BEGIN

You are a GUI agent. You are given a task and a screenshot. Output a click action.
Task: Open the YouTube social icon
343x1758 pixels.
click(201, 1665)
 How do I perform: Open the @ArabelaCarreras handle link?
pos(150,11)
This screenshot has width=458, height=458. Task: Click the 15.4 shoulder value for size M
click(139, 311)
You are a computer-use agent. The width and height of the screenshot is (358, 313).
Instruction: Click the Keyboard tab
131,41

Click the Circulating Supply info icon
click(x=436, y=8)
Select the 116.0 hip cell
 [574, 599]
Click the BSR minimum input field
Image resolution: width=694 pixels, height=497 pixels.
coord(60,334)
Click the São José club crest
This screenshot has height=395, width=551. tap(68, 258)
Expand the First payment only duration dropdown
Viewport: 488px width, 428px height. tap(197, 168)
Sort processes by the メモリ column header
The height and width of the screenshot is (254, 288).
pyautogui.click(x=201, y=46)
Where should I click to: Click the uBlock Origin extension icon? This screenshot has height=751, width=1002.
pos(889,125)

END
BEGIN

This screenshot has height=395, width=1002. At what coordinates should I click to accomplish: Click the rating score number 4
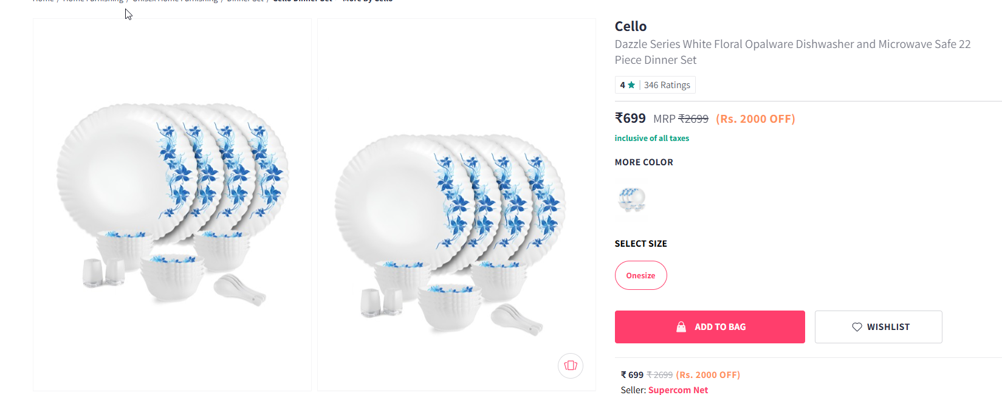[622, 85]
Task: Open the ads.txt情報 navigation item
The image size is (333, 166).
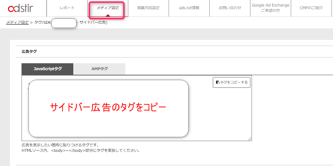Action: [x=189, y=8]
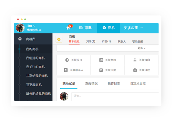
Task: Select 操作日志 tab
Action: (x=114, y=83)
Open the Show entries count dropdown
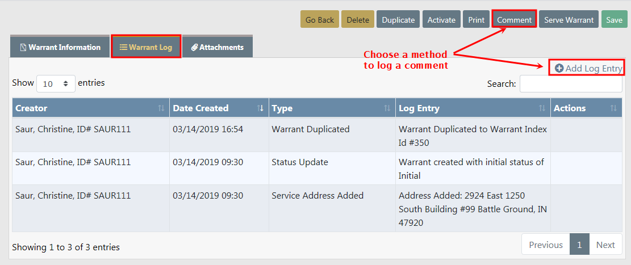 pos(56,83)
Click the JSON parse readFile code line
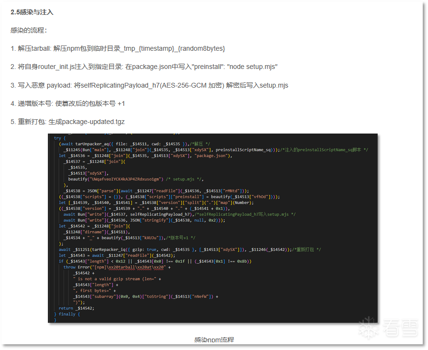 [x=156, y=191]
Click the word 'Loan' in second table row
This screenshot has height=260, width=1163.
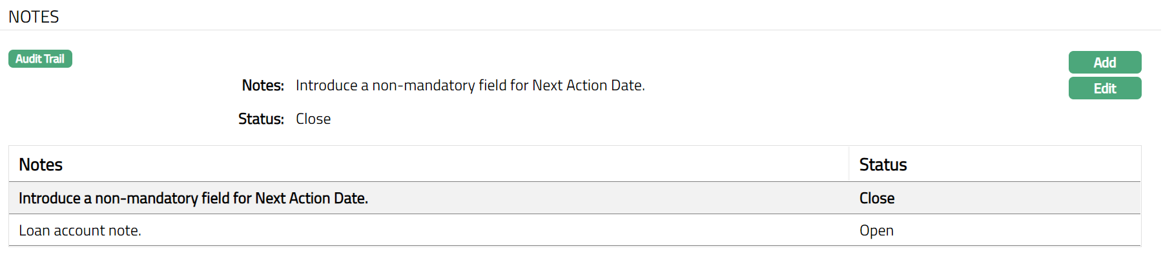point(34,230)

END

▸ WHAT THE TASK REQUIRES
Some of the data mentions "agent". Copy every line where it does.

▸ SOLUTION
You are a GUI agent. You are given a task and a screenshot. Output a click action.
You are a computer-use agent. The width and height of the screenshot is (358, 313).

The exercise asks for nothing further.